Theodore, bishop of Mopsuestia, (c.350-428) stands out as the pre-eminent exponent of the School of Antioch 's literal, historical and rational emphases in exegesis and of its staunch defence of Christ 's humanity. At his death, he was hailed as one of the outstanding, prolific biblical theologians of his time. However, after his works and person were later condemned at the Second Council of Constantinople in 553, he is known today primarily as the "Father of Nestorianism."
This addition to the Early Church Fathers series provides in one place new extensive translations of Theodore 's major extant works that have not been available in English up unto the present.

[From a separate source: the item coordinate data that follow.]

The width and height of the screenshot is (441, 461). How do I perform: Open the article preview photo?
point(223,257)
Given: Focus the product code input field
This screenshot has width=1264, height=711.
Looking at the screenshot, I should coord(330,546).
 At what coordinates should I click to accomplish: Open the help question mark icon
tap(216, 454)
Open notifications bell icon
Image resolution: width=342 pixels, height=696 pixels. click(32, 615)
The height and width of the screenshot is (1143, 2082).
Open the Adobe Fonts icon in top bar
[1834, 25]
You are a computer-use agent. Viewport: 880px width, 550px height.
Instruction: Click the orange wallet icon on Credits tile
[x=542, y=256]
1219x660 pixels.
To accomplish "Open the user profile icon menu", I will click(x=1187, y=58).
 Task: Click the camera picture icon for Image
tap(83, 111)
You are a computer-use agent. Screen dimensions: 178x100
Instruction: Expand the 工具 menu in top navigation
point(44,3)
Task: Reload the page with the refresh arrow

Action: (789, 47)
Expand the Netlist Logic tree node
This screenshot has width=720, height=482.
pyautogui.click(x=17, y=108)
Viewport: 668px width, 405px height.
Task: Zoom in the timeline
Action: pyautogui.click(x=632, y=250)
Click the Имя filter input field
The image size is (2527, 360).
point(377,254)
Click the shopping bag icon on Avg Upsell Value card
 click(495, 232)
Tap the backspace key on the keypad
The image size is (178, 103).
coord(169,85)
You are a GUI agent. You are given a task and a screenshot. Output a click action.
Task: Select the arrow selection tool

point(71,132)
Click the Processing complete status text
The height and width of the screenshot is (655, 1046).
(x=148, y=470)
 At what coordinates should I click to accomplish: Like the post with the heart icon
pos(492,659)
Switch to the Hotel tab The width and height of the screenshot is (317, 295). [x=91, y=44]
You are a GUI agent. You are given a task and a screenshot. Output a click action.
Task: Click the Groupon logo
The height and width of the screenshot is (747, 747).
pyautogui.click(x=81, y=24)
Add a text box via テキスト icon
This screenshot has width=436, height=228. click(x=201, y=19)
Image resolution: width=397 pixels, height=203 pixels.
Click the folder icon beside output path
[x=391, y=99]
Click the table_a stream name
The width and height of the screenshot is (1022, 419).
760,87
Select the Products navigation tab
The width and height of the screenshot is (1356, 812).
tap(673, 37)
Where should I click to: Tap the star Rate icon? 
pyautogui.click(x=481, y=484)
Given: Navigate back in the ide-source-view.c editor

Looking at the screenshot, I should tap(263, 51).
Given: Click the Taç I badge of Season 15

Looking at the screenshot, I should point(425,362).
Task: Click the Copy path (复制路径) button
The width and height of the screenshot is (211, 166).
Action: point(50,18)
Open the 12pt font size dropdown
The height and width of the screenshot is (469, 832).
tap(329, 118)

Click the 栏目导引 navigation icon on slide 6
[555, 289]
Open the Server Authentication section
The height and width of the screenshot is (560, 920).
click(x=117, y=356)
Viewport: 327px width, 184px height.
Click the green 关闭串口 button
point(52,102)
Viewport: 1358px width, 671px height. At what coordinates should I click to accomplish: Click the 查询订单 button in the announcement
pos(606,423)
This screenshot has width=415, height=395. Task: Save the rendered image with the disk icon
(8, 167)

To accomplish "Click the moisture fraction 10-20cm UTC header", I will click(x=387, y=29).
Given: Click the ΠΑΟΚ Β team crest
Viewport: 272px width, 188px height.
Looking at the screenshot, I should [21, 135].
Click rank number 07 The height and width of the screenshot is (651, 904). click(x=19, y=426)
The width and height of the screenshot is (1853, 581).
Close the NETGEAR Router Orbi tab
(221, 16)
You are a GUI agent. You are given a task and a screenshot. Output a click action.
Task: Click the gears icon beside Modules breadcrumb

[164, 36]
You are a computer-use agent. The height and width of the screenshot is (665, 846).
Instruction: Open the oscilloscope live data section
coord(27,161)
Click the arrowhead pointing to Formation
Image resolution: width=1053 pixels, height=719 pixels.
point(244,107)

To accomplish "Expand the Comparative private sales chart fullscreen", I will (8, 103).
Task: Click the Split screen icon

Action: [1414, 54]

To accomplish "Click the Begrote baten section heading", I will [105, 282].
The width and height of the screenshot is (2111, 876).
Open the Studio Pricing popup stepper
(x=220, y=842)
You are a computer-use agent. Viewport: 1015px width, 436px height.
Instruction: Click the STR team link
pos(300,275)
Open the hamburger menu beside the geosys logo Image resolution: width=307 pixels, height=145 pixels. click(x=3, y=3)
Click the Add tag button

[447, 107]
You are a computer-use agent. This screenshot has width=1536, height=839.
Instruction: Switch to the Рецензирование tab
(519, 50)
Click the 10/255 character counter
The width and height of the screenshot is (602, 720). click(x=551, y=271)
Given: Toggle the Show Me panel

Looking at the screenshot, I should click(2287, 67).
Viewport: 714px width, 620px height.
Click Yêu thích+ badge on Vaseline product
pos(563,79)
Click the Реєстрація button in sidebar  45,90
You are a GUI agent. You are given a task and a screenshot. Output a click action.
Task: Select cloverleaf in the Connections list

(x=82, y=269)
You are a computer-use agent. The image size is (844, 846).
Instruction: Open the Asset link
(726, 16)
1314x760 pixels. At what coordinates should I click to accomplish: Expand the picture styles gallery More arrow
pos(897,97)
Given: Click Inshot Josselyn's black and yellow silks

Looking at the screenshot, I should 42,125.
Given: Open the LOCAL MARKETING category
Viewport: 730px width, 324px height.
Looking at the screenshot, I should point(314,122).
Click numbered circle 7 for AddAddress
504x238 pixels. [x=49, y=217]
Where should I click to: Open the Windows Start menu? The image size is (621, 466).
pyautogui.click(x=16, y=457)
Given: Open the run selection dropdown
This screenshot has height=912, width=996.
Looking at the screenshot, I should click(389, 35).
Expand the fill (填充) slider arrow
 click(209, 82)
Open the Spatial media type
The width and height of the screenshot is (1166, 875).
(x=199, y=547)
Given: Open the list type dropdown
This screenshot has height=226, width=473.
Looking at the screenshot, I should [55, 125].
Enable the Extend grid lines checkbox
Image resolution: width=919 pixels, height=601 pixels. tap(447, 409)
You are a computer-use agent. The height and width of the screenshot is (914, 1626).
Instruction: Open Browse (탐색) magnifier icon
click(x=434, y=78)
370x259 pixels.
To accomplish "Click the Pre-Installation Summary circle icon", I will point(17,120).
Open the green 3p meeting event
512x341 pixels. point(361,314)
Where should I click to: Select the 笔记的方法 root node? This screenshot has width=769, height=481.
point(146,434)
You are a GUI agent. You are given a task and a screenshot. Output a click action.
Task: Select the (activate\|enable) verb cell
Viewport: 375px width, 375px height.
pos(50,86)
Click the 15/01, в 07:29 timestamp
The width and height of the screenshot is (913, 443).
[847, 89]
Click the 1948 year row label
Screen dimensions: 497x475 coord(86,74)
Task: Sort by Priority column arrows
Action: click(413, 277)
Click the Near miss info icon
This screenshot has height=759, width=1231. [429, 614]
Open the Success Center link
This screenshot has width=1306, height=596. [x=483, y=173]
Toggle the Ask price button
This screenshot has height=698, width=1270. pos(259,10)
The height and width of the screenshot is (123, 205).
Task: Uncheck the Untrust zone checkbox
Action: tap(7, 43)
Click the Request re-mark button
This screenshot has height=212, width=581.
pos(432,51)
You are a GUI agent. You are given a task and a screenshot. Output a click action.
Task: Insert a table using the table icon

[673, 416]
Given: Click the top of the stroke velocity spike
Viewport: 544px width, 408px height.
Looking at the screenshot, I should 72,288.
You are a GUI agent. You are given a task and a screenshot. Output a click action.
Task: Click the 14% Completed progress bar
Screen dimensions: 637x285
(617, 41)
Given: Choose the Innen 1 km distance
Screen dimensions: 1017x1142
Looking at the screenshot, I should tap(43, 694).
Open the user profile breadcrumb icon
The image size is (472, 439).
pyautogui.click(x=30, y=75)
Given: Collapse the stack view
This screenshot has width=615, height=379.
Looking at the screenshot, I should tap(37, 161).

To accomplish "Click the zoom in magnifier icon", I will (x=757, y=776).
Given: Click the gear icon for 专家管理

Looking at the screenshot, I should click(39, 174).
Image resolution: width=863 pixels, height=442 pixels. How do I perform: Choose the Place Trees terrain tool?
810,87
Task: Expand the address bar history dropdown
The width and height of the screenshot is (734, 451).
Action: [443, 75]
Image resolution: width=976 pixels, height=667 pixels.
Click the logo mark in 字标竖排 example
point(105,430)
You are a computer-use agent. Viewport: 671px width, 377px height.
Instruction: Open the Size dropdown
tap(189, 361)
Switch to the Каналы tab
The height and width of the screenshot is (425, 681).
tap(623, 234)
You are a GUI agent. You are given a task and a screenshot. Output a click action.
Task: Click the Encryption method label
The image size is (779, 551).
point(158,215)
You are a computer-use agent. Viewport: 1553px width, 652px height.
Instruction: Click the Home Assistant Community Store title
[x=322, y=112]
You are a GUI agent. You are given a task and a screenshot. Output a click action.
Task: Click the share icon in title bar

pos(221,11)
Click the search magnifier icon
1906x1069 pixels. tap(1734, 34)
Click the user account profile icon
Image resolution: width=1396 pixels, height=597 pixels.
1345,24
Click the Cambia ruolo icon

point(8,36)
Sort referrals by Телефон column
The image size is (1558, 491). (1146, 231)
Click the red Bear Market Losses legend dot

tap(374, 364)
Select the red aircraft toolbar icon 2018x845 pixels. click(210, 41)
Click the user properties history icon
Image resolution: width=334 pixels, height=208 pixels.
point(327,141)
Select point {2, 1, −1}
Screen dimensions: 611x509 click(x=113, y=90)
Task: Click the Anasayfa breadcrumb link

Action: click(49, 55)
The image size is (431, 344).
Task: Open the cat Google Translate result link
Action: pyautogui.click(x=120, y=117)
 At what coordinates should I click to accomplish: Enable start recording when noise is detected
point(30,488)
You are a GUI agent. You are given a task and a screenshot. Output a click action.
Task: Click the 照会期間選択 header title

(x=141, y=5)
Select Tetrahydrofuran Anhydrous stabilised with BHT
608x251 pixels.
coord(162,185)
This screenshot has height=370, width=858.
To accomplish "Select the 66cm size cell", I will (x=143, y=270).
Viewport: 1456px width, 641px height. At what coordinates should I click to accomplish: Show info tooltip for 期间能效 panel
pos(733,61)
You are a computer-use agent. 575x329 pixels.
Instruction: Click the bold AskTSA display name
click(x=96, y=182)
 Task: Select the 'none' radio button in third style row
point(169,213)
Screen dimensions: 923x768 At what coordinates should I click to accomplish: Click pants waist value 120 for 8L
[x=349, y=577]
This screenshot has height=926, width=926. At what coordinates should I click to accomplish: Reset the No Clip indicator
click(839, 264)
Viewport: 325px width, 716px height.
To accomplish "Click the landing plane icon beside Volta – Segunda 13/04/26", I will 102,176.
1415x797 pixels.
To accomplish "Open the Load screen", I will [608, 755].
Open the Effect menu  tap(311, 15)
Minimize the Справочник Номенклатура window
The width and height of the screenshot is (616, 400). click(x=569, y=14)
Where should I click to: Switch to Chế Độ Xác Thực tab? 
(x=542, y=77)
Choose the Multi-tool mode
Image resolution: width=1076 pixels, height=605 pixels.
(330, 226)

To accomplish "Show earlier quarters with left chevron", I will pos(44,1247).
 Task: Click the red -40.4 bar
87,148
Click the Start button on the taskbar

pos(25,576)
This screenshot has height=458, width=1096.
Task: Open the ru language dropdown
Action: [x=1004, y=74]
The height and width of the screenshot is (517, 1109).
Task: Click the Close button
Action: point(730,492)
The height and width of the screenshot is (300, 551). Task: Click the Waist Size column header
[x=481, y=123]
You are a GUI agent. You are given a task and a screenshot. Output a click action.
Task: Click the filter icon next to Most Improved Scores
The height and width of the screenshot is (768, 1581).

It also summarizes the secondary literature and discusses at length the fundamental features of his theological thinking, especially regarding his method of exegesis and his functional stress on the union of Christ 's natures as occurring in one common prosopon.
Frederick G. McLeod presents passages from Theodore 's major works On the Incarnation and his Cathechetical Homilies; his commentaries on Psalm 8, Adam 's creation, John, Philippians 2, Galatians, Ephesians, and Colossians; and his rejection of the allegorists and Apollinaris, as well as providing all the anathemas of Constantinople II against Theodore 's works and person.
This book will be invaluable to any scholar who wishes to read firsthand what this influential and controversial figure has actually written.